One function of the high concentration of sialic acids on the luminal face of the endothelium is to generate ligands for recognition by L-selectin on leukocytes. Conversely, E-selectin expressed on activated endothelium, and P-selectin expressed on activated endothelium or platelets can recognize sialic-acid-containing ligands on leukocytes. These selectin-mediated interactions are dependent on additional modifications of the glycans, such as fucosylation and sulfation, and mediate processes involved in inflammation, lymphocyte recirculation, blood coagulation and reperfusion injury. Studies in genetically deficient mice show that the P- and E-selectins also play a role in the early stages of development of atherosclerosis. As mentioned earlier, the sialic acids on low density lipoproteins (LDLs) appear to play a role in determining uptake of lipids by endothelium and thus potentially in the development of atherosclerosis. Variant alleles of P- and E-selectin have even been associated with risk of cardiovascular disease.

Hematology and oncology

Sialic-acid-containing glycans on blood cells can be the target for recognition by some‘cold agglutinin’disease antibodies. These can arise either spontaneously (in the form of chronic cold agglutinin disease) or transiently during infections with Mycoplasma pneumoniae. The later antibodies are thought to arise from anti-idiotypic reactions against primary antipathogen antibodies that mirror the sialic-acid-binding pocket of the bacterial receptor. There are distinct changes in sialylation associated with malignant transformation. In some instances it has been shown that these sialic acid structures and linkages are associated with progression and poor prognosis of carcinomas. In at least one case, this association can be explained by the recognition of malignant cells by selectins, causing interactions of the circulating tumor cells with platelets, leukocytes and endothelium, and thereby facilitating metastasis. The overall general increase in sialic acid content of tumor cells might also serve to protect them from alternative pathway complement activation by recruiting plasma factor H to the membrane–and, conversely, tumor cells might secrete factor H for the same reason. Secreted or proteolytically released carcinoma mucins bearing some of these unusual forms of sialylation can be detected in the bloodstream of cancer patients and are used as diagnostic and prognostic aids. The sialylated forms of these mucins are resistant to clearance by liver receptors, which is likely to explain the association of unusual thrombotic events with mucin-producing carcinomas–called Trousseau’s syndrome.

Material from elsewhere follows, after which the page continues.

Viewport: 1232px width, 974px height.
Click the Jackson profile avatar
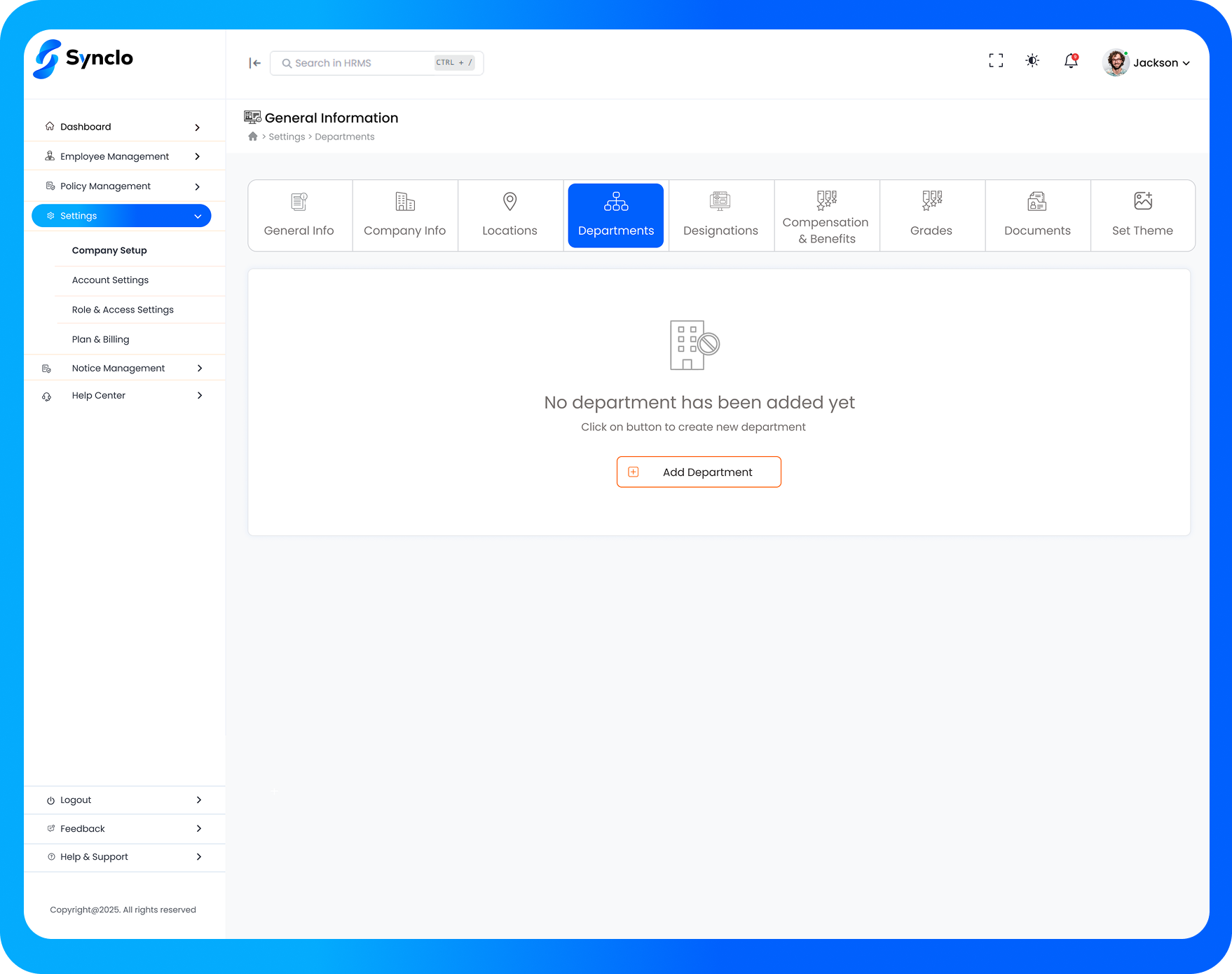coord(1115,62)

What are the benefits of dietary sialic acid?

Sialic acids are a family of nine-carbon acidic monosaccharides that occur naturally at the end of sugar chains attached to the surfaces of cells and soluble proteins. Human milk also contains a high concentration of sialic acid attached to the terminal end of free oligosaccharides.

It is thought that dietary sialic acid supplementation can improve learning and memory. Besides that, sialylated oligosaccharides in human milk prevent the binding of rotavirus and cholera toxin associated with infant diarrhea, as well as Escherichia coli strains associated with neonatal meningitis and sepsis.